- _ACTION ITEM_
The required output is the lines from the one with "Click the back arrow beside the page title" through the end of the data, repeated verbatim, with no pictures included.
-------- INPUT DATA --------
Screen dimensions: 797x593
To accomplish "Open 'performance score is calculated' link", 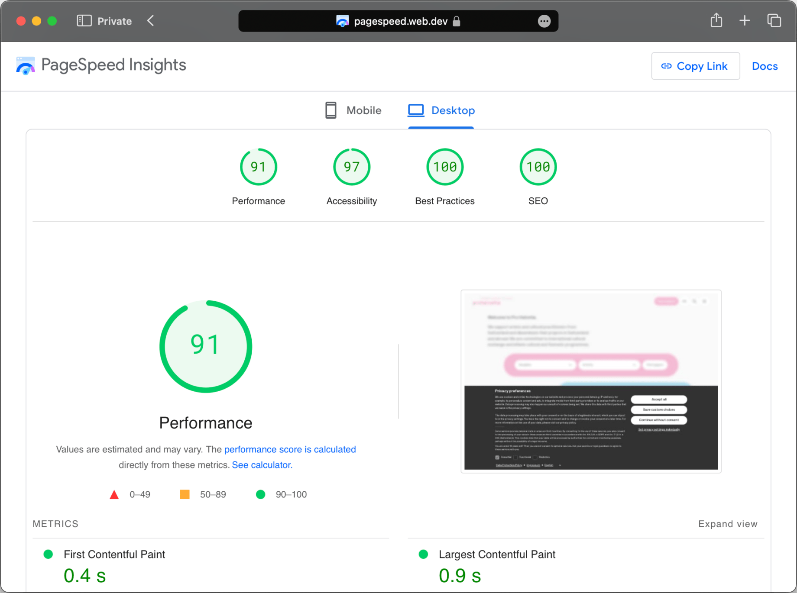I will pos(290,449).
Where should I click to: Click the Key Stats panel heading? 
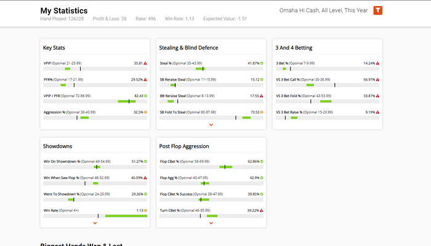(x=54, y=48)
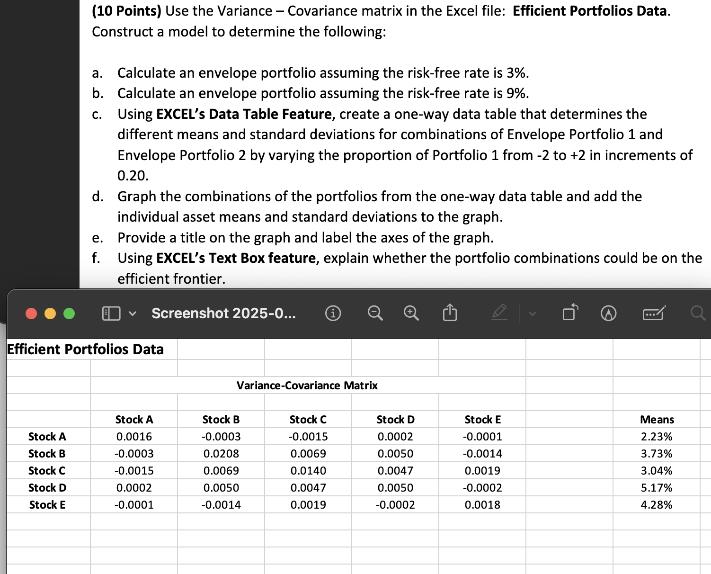This screenshot has width=711, height=574.
Task: Zoom in using the magnifier plus icon
Action: [410, 313]
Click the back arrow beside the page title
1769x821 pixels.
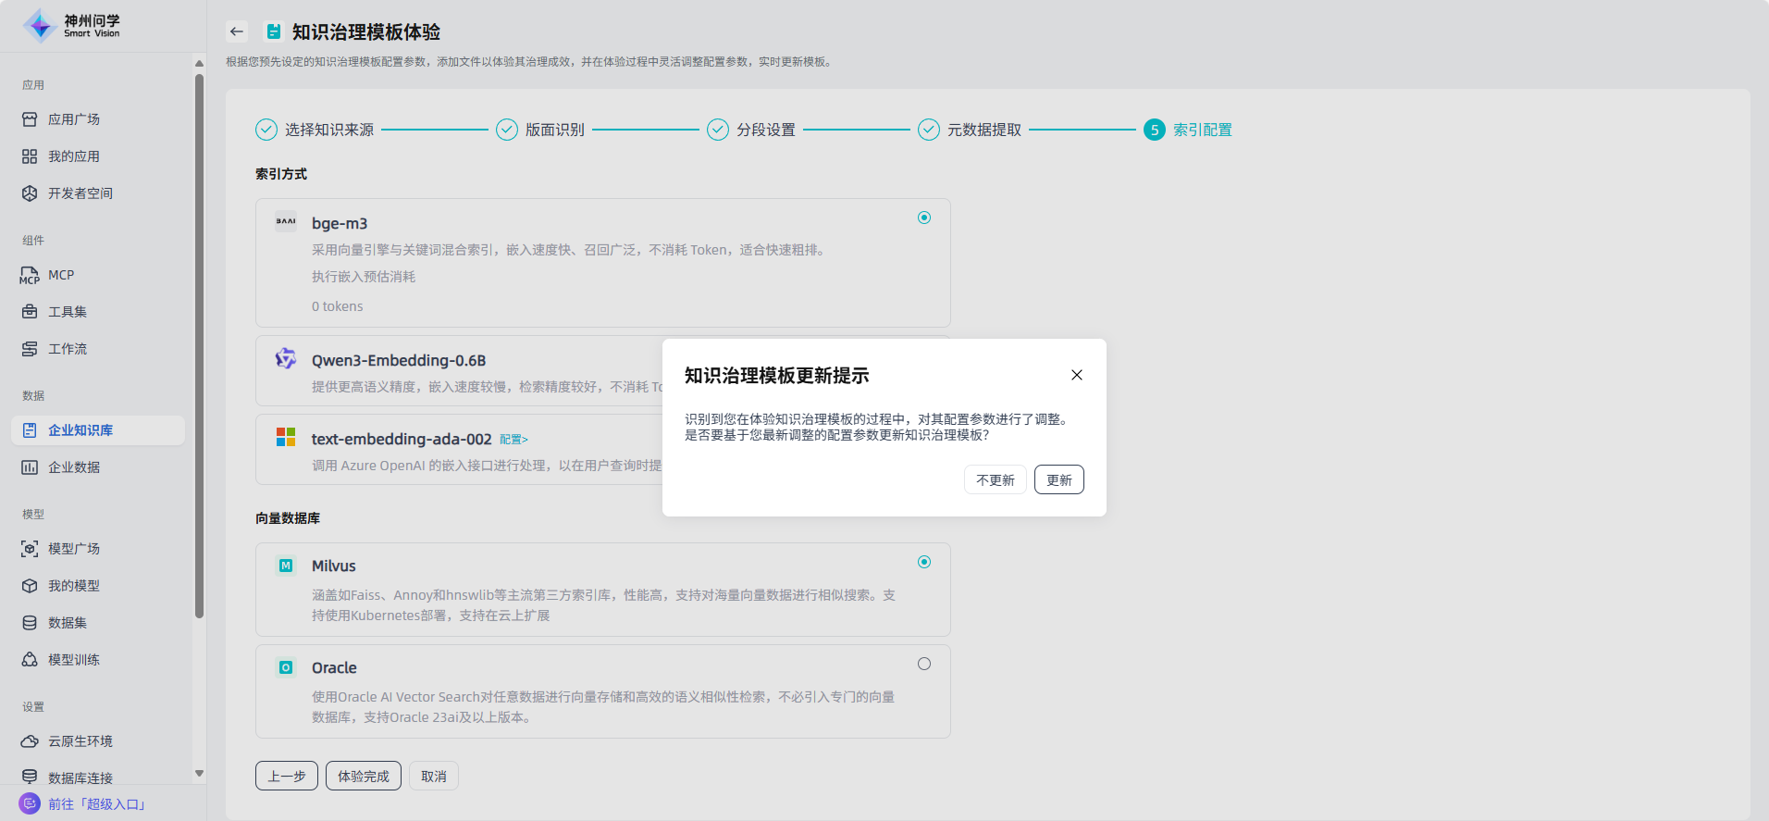[x=237, y=31]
--------
- _OUTPUT_
Click the back arrow beside the page title
1769x821 pixels.
[x=237, y=31]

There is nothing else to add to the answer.